▶ _Record excerpts_
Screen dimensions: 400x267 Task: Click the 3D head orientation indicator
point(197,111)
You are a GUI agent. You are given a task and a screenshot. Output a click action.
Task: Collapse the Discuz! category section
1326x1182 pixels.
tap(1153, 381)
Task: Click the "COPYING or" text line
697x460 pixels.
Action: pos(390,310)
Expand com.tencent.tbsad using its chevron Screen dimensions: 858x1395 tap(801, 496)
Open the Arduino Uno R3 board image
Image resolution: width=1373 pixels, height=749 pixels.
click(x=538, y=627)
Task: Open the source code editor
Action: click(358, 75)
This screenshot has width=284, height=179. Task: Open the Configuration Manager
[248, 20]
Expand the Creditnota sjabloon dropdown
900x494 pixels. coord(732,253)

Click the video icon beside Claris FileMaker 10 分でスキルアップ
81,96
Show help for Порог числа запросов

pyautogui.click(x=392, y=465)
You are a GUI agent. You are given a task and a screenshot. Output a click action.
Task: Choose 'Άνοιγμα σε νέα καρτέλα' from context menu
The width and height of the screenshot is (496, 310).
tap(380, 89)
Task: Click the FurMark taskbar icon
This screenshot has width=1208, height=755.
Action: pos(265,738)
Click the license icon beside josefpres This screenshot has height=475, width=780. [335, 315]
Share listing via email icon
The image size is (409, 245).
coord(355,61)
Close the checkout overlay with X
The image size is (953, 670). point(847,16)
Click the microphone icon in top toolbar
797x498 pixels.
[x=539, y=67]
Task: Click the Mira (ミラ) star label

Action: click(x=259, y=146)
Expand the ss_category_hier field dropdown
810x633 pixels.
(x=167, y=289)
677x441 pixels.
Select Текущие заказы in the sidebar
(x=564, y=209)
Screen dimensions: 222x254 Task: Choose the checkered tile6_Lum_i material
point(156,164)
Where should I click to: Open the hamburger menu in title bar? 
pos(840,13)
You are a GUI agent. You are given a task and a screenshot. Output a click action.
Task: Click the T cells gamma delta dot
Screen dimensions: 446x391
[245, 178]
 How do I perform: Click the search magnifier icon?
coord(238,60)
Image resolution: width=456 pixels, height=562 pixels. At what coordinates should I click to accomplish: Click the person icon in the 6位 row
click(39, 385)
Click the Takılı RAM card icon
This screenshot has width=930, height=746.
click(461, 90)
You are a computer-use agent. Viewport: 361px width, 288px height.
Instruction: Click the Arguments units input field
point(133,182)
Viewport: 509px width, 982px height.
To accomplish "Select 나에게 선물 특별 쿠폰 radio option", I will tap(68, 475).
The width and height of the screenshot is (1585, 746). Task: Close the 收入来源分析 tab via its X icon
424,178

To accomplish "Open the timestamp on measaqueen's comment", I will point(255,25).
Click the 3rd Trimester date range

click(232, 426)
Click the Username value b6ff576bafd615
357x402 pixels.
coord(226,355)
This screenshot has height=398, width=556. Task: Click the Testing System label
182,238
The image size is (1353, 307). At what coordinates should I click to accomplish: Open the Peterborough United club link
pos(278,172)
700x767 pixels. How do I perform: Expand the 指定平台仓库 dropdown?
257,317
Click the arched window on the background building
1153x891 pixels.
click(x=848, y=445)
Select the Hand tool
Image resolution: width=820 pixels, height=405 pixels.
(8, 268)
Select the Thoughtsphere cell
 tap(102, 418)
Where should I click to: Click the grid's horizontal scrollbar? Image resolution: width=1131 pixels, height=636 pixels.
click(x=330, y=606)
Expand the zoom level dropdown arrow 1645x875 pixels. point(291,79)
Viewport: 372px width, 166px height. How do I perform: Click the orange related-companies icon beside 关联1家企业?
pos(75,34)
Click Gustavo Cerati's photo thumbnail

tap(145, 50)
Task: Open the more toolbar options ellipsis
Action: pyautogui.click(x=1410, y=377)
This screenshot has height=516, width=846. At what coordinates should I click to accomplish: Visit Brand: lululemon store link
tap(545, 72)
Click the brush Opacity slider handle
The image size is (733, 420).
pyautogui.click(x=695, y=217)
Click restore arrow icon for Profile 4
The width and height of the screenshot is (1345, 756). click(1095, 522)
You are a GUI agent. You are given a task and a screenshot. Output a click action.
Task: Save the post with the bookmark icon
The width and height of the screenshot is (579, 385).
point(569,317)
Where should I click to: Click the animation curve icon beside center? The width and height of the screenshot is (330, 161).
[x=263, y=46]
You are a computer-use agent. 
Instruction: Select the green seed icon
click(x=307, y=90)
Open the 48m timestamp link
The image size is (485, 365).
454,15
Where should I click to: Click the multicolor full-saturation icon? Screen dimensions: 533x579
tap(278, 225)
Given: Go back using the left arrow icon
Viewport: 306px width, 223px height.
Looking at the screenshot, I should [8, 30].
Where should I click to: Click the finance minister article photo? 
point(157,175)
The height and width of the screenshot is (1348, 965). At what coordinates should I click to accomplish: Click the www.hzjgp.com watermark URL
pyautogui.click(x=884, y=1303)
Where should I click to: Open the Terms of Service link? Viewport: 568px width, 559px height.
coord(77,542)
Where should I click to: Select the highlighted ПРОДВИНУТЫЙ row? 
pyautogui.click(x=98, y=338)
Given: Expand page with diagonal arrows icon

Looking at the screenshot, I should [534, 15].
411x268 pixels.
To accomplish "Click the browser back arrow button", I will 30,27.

▶ _Problem to work on_
Retype all the data, changing nothing.

▶ _Answer space_
Screen dimensions: 400x267 Task: Click the 3D head orientation indicator
point(197,111)
You are a GUI agent. You are given a task and a screenshot. Output a click action.
Task: Collapse the Discuz! category section
1326x1182 pixels.
tap(1153, 381)
Task: Click the "COPYING or" text line
697x460 pixels.
Action: pos(390,310)
Expand com.tencent.tbsad using its chevron Screen dimensions: 858x1395 tap(801, 496)
Open the Arduino Uno R3 board image
Image resolution: width=1373 pixels, height=749 pixels.
click(x=538, y=627)
Task: Open the source code editor
Action: click(358, 75)
This screenshot has width=284, height=179. Task: Open the Configuration Manager
[248, 20]
Expand the Creditnota sjabloon dropdown
900x494 pixels. coord(732,253)

Click the video icon beside Claris FileMaker 10 分でスキルアップ
81,96
Show help for Порог числа запросов

pyautogui.click(x=392, y=465)
You are a GUI agent. You are given a task and a screenshot. Output a click action.
Task: Choose 'Άνοιγμα σε νέα καρτέλα' from context menu
The width and height of the screenshot is (496, 310).
tap(380, 89)
Task: Click the FurMark taskbar icon
This screenshot has width=1208, height=755.
Action: pos(265,738)
Click the license icon beside josefpres This screenshot has height=475, width=780. [335, 315]
Share listing via email icon
The image size is (409, 245).
coord(355,61)
Close the checkout overlay with X
The image size is (953, 670). point(847,16)
Click the microphone icon in top toolbar
797x498 pixels.
[x=539, y=67]
Task: Click the Mira (ミラ) star label

Action: click(x=259, y=146)
Expand the ss_category_hier field dropdown
810x633 pixels.
(x=167, y=289)
677x441 pixels.
Select Текущие заказы in the sidebar
(x=564, y=209)
Screen dimensions: 222x254 Task: Choose the checkered tile6_Lum_i material
point(156,164)
Where should I click to: Open the hamburger menu in title bar? 
pos(840,13)
You are a GUI agent. You are given a task and a screenshot. Output a click action.
Task: Click the T cells gamma delta dot
Screen dimensions: 446x391
[245, 178]
 How do I perform: Click the search magnifier icon?
coord(238,60)
Image resolution: width=456 pixels, height=562 pixels. At what coordinates should I click to accomplish: Click the person icon in the 6位 row
click(39, 385)
Click the Takılı RAM card icon
This screenshot has width=930, height=746.
click(461, 90)
You are a computer-use agent. Viewport: 361px width, 288px height.
Instruction: Click the Arguments units input field
point(133,182)
Viewport: 509px width, 982px height.
To accomplish "Select 나에게 선물 특별 쿠폰 radio option", I will tap(68, 475).
The width and height of the screenshot is (1585, 746). Task: Close the 收入来源分析 tab via its X icon
424,178

To accomplish "Open the timestamp on measaqueen's comment", I will point(255,25).
Click the 3rd Trimester date range

click(232, 426)
Click the Username value b6ff576bafd615
357x402 pixels.
coord(226,355)
This screenshot has height=398, width=556. Task: Click the Testing System label
182,238
The image size is (1353, 307). At what coordinates should I click to accomplish: Open the Peterborough United club link
pos(278,172)
700x767 pixels. How do I perform: Expand the 指定平台仓库 dropdown?
257,317
Click the arched window on the background building
1153x891 pixels.
click(x=848, y=445)
Select the Hand tool
Image resolution: width=820 pixels, height=405 pixels.
(8, 268)
Select the Thoughtsphere cell
 tap(102, 418)
Where should I click to: Click the grid's horizontal scrollbar? Image resolution: width=1131 pixels, height=636 pixels.
click(x=330, y=606)
Expand the zoom level dropdown arrow 1645x875 pixels. point(291,79)
Viewport: 372px width, 166px height. How do I perform: Click the orange related-companies icon beside 关联1家企业?
pos(75,34)
Click Gustavo Cerati's photo thumbnail

tap(145, 50)
Task: Open the more toolbar options ellipsis
Action: pyautogui.click(x=1410, y=377)
This screenshot has height=516, width=846. At what coordinates should I click to accomplish: Visit Brand: lululemon store link
tap(545, 72)
Click the brush Opacity slider handle
The image size is (733, 420).
pyautogui.click(x=695, y=217)
Click restore arrow icon for Profile 4
The width and height of the screenshot is (1345, 756). click(1095, 522)
You are a GUI agent. You are given a task and a screenshot. Output a click action.
Task: Save the post with the bookmark icon
The width and height of the screenshot is (579, 385).
point(569,317)
Where should I click to: Click the animation curve icon beside center? The width and height of the screenshot is (330, 161).
[x=263, y=46]
You are a computer-use agent. 
Instruction: Select the green seed icon
click(x=307, y=90)
Open the 48m timestamp link
The image size is (485, 365).
454,15
Where should I click to: Click the multicolor full-saturation icon? Screen dimensions: 533x579
tap(278, 225)
Given: Go back using the left arrow icon
Viewport: 306px width, 223px height.
Looking at the screenshot, I should [8, 30].
Where should I click to: Click the finance minister article photo? 
point(157,175)
The height and width of the screenshot is (1348, 965). At what coordinates should I click to accomplish: Click the www.hzjgp.com watermark URL
pyautogui.click(x=884, y=1303)
Where should I click to: Open the Terms of Service link? Viewport: 568px width, 559px height.
coord(77,542)
Where should I click to: Select the highlighted ПРОДВИНУТЫЙ row? 
pyautogui.click(x=98, y=338)
Given: Expand page with diagonal arrows icon

Looking at the screenshot, I should [534, 15].
411x268 pixels.
To accomplish "Click the browser back arrow button", I will 30,27.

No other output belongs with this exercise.